__What to produce__. Locate the line containing "Viewport: 1008px width, 1203px height.", then please write out that line and all the lines below it in the entries exactly.

__Dataset entries__.
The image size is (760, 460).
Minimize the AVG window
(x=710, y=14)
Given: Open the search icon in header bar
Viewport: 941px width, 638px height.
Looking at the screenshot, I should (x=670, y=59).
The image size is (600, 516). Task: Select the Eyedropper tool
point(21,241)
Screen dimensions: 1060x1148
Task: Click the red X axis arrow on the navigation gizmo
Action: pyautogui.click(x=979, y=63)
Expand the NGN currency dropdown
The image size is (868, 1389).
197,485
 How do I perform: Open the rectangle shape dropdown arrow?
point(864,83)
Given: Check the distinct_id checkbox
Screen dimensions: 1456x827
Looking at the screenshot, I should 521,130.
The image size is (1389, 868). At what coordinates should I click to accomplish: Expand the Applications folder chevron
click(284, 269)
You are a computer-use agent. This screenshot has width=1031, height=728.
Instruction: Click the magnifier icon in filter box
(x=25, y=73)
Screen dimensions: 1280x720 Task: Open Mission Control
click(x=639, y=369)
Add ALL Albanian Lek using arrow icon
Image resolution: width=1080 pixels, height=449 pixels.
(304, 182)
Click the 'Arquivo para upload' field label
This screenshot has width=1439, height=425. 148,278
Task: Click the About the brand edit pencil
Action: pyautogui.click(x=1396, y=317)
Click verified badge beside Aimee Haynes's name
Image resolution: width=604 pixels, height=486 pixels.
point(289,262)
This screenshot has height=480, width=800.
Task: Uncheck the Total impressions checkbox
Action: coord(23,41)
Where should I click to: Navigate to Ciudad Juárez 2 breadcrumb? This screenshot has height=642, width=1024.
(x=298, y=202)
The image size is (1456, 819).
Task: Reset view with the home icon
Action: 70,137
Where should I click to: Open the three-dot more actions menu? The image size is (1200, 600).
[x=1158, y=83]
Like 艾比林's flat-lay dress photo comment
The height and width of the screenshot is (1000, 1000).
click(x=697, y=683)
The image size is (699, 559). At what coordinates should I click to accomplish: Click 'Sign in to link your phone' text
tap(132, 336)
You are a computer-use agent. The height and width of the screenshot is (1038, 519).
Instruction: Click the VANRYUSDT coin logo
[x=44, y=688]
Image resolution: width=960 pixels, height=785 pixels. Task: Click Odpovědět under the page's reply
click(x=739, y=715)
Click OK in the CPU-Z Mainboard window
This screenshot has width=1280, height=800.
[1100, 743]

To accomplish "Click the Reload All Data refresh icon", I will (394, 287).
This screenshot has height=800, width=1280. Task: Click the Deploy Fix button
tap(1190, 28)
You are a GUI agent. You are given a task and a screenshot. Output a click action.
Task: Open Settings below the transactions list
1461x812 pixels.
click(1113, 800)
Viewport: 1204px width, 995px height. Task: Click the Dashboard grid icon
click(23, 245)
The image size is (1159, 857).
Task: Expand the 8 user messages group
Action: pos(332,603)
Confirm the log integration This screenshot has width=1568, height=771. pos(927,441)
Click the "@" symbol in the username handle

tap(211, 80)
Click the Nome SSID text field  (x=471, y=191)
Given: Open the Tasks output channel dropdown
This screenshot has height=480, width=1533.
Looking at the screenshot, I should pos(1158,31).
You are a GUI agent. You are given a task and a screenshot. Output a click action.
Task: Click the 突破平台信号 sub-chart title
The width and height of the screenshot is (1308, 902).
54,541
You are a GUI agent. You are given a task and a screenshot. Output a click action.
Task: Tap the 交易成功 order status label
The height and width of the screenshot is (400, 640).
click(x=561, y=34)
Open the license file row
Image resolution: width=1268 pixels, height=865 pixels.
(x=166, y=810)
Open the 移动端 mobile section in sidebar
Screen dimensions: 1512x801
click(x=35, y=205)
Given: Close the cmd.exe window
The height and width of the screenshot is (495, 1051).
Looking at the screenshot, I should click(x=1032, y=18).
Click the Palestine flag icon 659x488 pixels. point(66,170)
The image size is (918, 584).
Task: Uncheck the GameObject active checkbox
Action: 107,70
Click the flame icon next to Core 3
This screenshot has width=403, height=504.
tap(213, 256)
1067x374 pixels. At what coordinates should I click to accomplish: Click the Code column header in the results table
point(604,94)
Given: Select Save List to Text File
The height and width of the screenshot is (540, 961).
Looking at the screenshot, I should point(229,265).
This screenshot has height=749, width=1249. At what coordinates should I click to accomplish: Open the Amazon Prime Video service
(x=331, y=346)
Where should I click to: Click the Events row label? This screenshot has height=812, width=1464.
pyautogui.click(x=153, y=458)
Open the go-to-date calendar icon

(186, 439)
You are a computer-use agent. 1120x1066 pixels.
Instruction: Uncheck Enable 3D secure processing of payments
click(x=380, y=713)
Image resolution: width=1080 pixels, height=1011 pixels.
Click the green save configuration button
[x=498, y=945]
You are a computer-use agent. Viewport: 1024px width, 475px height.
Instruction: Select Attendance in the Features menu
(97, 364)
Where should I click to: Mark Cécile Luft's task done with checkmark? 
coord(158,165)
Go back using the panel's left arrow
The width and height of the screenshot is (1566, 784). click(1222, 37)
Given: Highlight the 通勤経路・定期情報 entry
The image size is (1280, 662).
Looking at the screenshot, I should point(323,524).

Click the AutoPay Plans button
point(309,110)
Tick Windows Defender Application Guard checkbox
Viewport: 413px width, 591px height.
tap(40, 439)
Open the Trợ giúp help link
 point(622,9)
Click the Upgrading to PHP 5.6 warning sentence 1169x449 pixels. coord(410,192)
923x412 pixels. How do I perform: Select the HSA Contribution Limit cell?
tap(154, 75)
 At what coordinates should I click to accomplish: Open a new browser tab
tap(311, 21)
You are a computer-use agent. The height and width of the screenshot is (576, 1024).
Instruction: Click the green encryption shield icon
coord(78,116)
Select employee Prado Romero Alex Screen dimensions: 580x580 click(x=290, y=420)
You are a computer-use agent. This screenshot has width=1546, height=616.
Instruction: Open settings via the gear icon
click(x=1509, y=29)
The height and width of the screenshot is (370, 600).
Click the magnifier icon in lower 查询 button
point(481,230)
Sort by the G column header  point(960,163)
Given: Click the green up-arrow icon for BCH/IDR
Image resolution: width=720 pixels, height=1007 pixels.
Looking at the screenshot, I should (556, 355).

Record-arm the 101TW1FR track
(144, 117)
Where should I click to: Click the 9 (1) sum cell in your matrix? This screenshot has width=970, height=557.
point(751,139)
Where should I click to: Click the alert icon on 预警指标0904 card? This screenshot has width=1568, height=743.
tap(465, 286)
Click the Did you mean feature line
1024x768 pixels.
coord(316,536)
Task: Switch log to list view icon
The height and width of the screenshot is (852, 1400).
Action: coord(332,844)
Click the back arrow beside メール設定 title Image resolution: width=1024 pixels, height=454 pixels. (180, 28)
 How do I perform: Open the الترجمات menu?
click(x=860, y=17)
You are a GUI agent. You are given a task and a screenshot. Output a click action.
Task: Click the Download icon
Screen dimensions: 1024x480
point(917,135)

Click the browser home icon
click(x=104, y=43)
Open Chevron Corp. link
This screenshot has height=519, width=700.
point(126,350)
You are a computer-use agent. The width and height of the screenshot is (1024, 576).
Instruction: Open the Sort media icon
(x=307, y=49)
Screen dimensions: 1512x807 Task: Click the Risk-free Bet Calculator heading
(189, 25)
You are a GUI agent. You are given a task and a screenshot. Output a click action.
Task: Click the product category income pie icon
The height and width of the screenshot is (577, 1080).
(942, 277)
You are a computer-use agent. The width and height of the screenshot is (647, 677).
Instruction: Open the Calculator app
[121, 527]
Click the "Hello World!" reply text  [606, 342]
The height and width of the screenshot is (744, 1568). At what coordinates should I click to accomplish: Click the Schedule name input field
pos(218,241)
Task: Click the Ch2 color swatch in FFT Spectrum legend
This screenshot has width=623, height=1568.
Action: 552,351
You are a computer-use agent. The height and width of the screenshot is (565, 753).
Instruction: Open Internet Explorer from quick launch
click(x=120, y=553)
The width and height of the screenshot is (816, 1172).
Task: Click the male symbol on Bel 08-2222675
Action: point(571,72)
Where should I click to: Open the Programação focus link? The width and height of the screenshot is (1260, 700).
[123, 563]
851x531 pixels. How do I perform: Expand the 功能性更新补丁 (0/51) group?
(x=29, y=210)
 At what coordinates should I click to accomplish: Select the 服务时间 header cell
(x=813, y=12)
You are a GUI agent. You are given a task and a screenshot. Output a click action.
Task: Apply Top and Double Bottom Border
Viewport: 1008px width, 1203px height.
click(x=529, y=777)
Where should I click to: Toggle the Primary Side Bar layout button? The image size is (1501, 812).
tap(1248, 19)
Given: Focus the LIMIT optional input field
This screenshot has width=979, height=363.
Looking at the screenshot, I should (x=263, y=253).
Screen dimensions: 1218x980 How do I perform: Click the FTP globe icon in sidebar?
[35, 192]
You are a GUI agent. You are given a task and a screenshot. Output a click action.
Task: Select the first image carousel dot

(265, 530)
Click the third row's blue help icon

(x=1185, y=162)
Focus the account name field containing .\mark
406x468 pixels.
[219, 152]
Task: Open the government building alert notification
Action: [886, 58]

__Exercise answer__.
Viewport: 1008px width, 1203px height.
click(x=529, y=777)
Where should I click to: Toggle the Primary Side Bar layout button? The image size is (1501, 812).
tap(1248, 19)
Given: Focus the LIMIT optional input field
This screenshot has width=979, height=363.
Looking at the screenshot, I should (x=263, y=253).
Screen dimensions: 1218x980 How do I perform: Click the FTP globe icon in sidebar?
[35, 192]
You are a GUI agent. You are given a task and a screenshot. Output a click action.
Task: Select the first image carousel dot

(265, 530)
Click the third row's blue help icon

(x=1185, y=162)
Focus the account name field containing .\mark
406x468 pixels.
[219, 152]
Task: Open the government building alert notification
Action: [886, 58]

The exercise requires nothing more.